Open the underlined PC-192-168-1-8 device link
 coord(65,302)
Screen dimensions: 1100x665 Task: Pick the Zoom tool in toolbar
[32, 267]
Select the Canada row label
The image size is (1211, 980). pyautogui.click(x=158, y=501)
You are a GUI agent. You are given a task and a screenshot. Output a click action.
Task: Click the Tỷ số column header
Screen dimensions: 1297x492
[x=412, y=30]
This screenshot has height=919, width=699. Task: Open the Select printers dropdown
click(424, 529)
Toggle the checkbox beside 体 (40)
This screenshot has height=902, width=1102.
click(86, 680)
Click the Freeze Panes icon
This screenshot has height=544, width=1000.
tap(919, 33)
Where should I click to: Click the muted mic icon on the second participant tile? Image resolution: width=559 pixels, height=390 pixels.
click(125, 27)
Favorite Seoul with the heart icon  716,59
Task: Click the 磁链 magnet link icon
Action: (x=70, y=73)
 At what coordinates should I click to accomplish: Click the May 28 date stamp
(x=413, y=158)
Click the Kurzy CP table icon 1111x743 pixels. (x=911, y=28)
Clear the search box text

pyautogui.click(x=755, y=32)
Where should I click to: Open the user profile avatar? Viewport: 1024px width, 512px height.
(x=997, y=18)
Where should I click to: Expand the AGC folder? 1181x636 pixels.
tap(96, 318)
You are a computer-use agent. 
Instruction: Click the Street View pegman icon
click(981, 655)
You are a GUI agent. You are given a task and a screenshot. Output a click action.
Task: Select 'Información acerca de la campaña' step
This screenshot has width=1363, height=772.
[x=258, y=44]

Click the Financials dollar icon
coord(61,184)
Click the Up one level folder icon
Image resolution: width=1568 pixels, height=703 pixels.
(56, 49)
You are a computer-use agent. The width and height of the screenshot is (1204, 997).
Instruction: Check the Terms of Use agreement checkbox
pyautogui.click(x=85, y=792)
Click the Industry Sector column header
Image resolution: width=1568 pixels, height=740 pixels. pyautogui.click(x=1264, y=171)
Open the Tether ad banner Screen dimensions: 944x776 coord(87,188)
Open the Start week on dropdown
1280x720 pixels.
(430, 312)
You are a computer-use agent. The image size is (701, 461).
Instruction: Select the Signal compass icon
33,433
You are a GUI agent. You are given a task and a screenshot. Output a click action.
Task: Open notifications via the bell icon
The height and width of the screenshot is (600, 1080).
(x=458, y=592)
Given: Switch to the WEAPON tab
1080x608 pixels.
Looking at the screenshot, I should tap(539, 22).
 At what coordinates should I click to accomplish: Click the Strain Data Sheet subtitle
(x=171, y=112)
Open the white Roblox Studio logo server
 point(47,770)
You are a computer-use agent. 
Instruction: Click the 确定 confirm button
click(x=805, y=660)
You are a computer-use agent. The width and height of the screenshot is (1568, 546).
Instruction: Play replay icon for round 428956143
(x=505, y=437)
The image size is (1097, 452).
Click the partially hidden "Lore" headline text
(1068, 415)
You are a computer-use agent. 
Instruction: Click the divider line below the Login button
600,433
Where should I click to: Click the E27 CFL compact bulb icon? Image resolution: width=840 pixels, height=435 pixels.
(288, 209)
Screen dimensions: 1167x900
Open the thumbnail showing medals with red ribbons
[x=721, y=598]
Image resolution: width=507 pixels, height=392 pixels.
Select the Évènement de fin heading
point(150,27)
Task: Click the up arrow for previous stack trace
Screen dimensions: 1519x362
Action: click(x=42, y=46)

···

Nothing but the lines from the one containing "Screen dimensions: 1167x900" to the last line of the listing above belongs in the answer; restate each word for word.

Screen dimensions: 1167x900
Open the thumbnail showing medals with red ribbons
[x=721, y=598]
Image resolution: width=507 pixels, height=392 pixels.
Select the Évènement de fin heading
point(150,27)
Task: Click the up arrow for previous stack trace
Screen dimensions: 1519x362
Action: click(x=42, y=46)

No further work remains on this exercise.